PROVIDED PASSAGE.
Comment 8 David Zeuthen (not reading bugmail) 2010-09-23 21:38:23 UTC
(In reply to comment #5)
> I'm still seeing a few (and extremely very rare) failures such as
> 
>  /gdbus/connection/basic: OK
>  /gdbus/connection/life-cycle: **
> ERROR:gdbus-connection.c:223:test_connection_life_cycle: assertion failed:
> (!quit_mainloop_fired)
>  cleaning up bus with pid 21794
>  Aborted (core dumped)
> 
> which I'm investigating right now... (I think this one is due to the test using
> a 1sec timeout - might not be enough...).

Actually this one was because we didn't invoke the GDestroyNotify in the correct context... basically, the test variables could be set while the loop was _not_ running.. so mainloop_quit() on the non-running loop would do nothing.. so we'd end up timing out.. this is of course rare, but it did happen 1 in 1000 or 10000 runs.. see

 http://git.gnome.org/browse/glib/commit/?id=7036415cc1a32bbd9cc08e516196dbd704f8b5eb

for the fix.
Comment 9 Milan Crha 2011-03-30 07:02:30 UTC
*** Bug 637376 has been marked as a duplicate of this bug. ***

ENTRIES SUPPLIED.
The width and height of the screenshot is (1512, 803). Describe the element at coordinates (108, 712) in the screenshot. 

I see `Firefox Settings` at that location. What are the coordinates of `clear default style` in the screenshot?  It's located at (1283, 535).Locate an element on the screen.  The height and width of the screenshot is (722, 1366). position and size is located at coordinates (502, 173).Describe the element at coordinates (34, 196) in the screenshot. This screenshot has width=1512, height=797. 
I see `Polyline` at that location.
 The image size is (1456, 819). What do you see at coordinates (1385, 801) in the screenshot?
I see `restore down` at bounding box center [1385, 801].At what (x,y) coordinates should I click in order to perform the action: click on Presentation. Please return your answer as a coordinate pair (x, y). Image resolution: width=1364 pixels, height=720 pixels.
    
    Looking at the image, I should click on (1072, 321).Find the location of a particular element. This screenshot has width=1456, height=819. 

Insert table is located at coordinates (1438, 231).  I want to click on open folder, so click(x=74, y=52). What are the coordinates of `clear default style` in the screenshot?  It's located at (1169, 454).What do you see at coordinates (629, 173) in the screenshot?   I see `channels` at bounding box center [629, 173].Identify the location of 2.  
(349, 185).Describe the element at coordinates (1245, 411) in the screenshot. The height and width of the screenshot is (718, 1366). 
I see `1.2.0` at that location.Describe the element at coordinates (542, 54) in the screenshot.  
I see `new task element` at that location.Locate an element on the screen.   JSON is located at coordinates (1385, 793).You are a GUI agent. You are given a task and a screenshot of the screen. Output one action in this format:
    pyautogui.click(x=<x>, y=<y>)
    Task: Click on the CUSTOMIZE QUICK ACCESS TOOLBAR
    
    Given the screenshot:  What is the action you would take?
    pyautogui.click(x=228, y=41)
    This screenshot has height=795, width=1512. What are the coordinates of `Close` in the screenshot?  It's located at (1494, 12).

WHAT IS ASKED.
1 - According to the bug comment, how often did the failure happen?
2 - Write out the bug comment again, starting at "Comment 8 David" and ending at "Aborted (core dumped)", with "Aborted" switched to "Terminated".

RESPONSES BY TASK.
1 - It happened about 1 in 1000 or 10000 runs.

2 -
Comment 8 David Zeuthen (not reading bugmail) 2010-09-23 21:38:23 UTC
(In reply to comment #5)
> I'm still seeing a few (and extremely very rare) failures such as
> 
>  /gdbus/connection/basic: OK
>  /gdbus/connection/life-cycle: **
> ERROR:gdbus-connection.c:223:test_connection_life_cycle: assertion failed:
> (!quit_mainloop_fired)
>  cleaning up bus with pid 21794
>  Terminated (core dumped)